I figured out how to get into the roland7878 email. it was his, there was 1 explicit photo of this same woman, with her breast hanging out. it was a screen shot of her on the left and text on the right with her sign in and his sign in . She was saying, I am so shy its kinda dark in here. He is saying LOL, its ok, you dont have to if you dont want to. Ok here I go she says

fast forward through ALOT of shit and my WH does not know I have contacted her again. End up talking to her hubby who is aware of what went on and they have a full disclosure marriage and is ok with online only stuff to a certain extent. He finally sends me this after I beg him for some answers....wife intially denied anything inappropriate ever happened between them . Here is the final message

Dear hurting,
Ok now is the time for me to be straight with you. I am understanding and sympathic to what your going thru. To be perfectly honest my wife did not disclose all the info, based on a request by your husband, who via email requested she does not reply to any email communication from you. So actually she received this email after you and her started communication and Gab is very loyal to her friends and their wishes. So she was merely doing what had been asked of her by him. Otherwise if she had gotten this email earlier you would not have recieved as much info as you did. Yes we are absolutely positive it was him because she saw him on webcam. She usually will not do open her webcam unless the other party will do the same, so she can validate she is actually talking to who she thinks she is. The webcam imagines matched of what is on Myspace and Facebook. So may not think he has a webcam but he does have it somewhere.
Just as a FYI just about all the conversation between him and her were initiated by him.

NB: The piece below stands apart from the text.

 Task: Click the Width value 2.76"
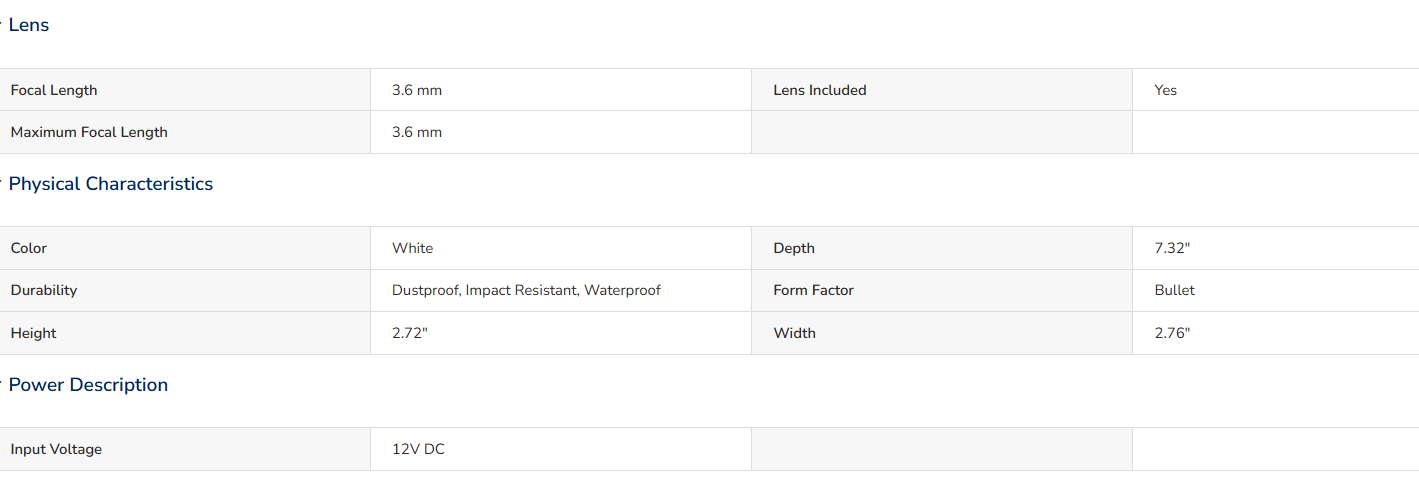pos(1172,333)
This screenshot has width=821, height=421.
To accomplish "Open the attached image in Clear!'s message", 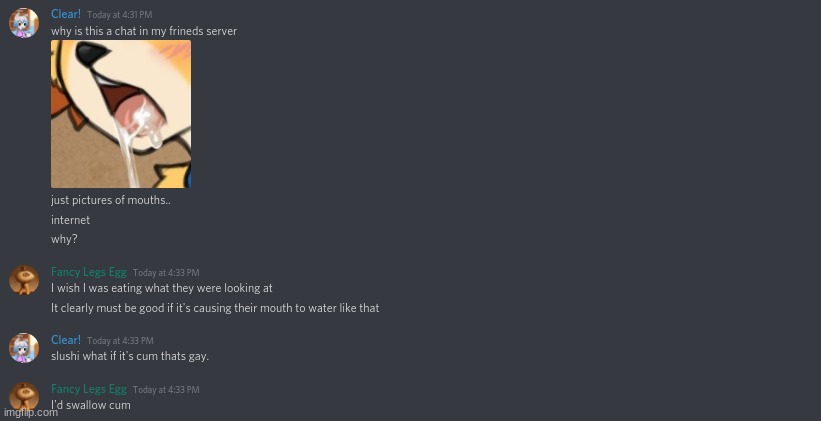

Sorry to and to provide this info and the fact that these activities have so caused so much issue.

I looked them both up on fb and they seem legit, ie....they are married, have pictures of kids, not some kooks that would make this shit up.

I am only hoping he is going to fess up on his own tonight now that the interview is done. he knew how vitally important it was to me and I am hoping at least this is why he has been lying since I found the orginal picture. If he does not, I will give him the copy of what just showed you guys and go from there.

Even if he fesses, it doesnt change the fact that he had done this online thing in the past and had not planned to tell me obviously ever. the one thing from this ONS I could hold on to was that at least he never lied

If the date on the email that the boob picture was taken is the same date it actually happened, it was in nov 2010, when we were in counseling . I did not think to look and see if I could ascertain when the boob picture happened and it all happened so fast and he has deleted all of it (another long part of story).

I just want the truth.

willl post more this weekend.

ps i ROCKED on the interview . I am so proud of myself...I wont know for 2 weeks though but I am pretty darn confident they will offer to me....today is the happiest and saddest day wrapped in one. I cant believe any of this.

There is SO many other pieces of damning evidence i am skipping because of time, will get to them soon.

[This message edited by hurting38 at 10:11 PM, March 25th (Friday)]


DD#1-7/9/10 WH=32 Me=38
ONS(on 7/5/10) w/ stranger out of town. He confessed,I had no idea.
tt truth 3/22-3/28 true D day #2 3/28/11 cyber A spanning 2 1/2 yrs
3/11/11 d day #3-found texts/phone calls to "friend", its an exit affair.